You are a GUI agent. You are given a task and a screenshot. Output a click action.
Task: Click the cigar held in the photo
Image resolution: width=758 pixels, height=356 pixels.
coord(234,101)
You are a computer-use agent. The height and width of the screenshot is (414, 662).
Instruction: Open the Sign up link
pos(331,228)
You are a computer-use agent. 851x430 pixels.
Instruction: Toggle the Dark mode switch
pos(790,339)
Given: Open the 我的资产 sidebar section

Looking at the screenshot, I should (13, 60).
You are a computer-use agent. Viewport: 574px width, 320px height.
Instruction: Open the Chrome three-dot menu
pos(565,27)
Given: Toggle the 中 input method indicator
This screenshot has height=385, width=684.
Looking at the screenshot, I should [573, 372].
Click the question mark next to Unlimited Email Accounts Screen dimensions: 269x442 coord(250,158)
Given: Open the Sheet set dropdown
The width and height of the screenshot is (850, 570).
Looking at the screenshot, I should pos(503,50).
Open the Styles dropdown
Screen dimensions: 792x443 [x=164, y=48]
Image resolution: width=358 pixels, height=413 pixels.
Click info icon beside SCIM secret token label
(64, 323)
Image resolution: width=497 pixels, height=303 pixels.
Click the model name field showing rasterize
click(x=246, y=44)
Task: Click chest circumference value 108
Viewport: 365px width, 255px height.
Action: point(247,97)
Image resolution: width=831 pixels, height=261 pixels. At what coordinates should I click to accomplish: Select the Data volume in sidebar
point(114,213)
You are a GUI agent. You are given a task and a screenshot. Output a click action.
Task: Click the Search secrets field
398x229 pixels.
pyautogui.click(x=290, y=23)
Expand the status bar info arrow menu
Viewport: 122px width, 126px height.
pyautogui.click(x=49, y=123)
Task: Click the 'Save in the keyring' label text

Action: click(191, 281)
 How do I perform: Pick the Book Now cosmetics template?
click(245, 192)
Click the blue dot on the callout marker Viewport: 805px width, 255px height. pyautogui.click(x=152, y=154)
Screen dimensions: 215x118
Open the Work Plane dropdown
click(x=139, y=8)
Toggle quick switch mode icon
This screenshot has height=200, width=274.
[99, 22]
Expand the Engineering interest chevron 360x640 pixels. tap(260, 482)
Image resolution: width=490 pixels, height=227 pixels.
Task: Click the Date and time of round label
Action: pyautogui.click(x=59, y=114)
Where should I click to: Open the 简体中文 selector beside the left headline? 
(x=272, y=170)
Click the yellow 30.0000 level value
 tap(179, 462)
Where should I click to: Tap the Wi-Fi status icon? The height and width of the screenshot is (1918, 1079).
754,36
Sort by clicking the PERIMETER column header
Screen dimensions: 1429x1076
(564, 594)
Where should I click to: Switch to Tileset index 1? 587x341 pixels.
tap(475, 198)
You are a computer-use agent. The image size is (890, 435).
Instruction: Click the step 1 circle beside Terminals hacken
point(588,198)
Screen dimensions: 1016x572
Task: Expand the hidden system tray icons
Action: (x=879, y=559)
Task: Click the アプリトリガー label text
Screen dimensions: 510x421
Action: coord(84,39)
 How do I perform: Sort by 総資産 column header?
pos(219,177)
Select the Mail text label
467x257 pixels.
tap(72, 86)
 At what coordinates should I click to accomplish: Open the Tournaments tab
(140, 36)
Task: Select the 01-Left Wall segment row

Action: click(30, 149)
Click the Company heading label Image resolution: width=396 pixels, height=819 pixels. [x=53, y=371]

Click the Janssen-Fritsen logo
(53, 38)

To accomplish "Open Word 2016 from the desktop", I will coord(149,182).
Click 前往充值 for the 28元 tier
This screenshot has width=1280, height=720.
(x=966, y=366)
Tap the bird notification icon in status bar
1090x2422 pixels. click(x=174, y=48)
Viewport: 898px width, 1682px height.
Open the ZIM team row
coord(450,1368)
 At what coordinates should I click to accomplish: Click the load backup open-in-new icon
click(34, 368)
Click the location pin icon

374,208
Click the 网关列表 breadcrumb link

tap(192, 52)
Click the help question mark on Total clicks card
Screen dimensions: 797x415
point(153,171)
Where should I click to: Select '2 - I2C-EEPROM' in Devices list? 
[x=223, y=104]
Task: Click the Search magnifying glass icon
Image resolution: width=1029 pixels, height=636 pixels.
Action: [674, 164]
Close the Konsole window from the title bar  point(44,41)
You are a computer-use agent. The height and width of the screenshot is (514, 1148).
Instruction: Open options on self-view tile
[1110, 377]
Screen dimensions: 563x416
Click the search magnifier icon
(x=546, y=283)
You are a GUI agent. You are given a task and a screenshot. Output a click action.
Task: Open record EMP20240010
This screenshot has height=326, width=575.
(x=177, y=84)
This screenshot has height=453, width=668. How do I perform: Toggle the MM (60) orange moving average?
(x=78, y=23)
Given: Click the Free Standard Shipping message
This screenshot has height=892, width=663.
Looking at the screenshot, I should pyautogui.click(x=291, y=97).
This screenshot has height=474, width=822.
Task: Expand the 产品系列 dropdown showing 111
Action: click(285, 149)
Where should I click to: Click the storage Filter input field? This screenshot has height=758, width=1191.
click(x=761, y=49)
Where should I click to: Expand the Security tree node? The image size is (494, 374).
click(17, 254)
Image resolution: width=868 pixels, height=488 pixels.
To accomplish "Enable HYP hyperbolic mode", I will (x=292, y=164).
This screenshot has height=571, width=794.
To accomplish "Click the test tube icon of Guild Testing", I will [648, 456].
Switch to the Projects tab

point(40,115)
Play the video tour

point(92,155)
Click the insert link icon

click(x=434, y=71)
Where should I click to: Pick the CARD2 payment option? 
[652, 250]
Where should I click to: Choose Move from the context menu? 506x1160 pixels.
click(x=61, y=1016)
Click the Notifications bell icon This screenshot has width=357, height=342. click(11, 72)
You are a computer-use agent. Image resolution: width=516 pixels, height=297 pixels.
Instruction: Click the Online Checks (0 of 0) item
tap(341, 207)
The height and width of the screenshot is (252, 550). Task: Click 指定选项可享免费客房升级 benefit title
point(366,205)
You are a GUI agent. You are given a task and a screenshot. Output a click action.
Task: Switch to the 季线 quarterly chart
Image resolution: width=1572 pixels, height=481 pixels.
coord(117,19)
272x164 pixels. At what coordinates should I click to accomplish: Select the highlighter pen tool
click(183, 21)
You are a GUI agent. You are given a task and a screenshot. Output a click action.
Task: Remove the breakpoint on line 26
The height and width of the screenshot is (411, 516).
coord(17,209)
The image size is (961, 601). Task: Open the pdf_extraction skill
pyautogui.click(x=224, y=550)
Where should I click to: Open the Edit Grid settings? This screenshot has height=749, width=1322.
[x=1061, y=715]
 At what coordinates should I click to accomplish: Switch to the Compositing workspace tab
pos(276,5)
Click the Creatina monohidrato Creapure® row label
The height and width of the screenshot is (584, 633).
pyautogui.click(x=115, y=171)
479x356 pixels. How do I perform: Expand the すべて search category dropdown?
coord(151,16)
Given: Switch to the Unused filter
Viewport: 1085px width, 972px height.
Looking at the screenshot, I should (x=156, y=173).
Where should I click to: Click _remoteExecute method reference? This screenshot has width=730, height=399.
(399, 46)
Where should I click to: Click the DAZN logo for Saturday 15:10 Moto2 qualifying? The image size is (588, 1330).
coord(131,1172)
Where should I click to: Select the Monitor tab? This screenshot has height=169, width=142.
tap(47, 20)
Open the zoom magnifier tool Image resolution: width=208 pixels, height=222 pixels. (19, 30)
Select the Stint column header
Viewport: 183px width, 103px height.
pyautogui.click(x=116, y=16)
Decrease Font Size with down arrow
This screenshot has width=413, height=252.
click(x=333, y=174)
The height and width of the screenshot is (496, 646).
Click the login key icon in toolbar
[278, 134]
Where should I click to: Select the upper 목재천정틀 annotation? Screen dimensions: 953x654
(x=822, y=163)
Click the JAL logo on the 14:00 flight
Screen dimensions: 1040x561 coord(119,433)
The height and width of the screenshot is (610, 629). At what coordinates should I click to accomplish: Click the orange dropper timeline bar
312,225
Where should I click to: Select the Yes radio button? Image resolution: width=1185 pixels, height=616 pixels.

============

ABOUT THIS TASK — The lines above from the one with "Expand the Engineering" through the one with "Click the Company" are to be duplicated exactly, ends included, with nothing added.

TASK RESULT —
Expand the Engineering interest chevron 360x640 pixels. tap(260, 482)
Image resolution: width=490 pixels, height=227 pixels.
Task: Click the Date and time of round label
Action: pyautogui.click(x=59, y=114)
Where should I click to: Open the 简体中文 selector beside the left headline? 
(x=272, y=170)
Click the yellow 30.0000 level value
 tap(179, 462)
Where should I click to: Tap the Wi-Fi status icon? The height and width of the screenshot is (1918, 1079).
754,36
Sort by clicking the PERIMETER column header
Screen dimensions: 1429x1076
(564, 594)
Where should I click to: Switch to Tileset index 1? 587x341 pixels.
tap(475, 198)
You are a computer-use agent. The image size is (890, 435).
Instruction: Click the step 1 circle beside Terminals hacken
point(588,198)
Screen dimensions: 1016x572
Task: Expand the hidden system tray icons
Action: (x=879, y=559)
Task: Click the アプリトリガー label text
Screen dimensions: 510x421
Action: coord(84,39)
 How do I perform: Sort by 総資産 column header?
pos(219,177)
Select the Mail text label
467x257 pixels.
tap(72, 86)
 At what coordinates should I click to accomplish: Open the Tournaments tab
(140, 36)
Task: Select the 01-Left Wall segment row

Action: click(30, 149)
Click the Company heading label Image resolution: width=396 pixels, height=819 pixels. [x=53, y=371]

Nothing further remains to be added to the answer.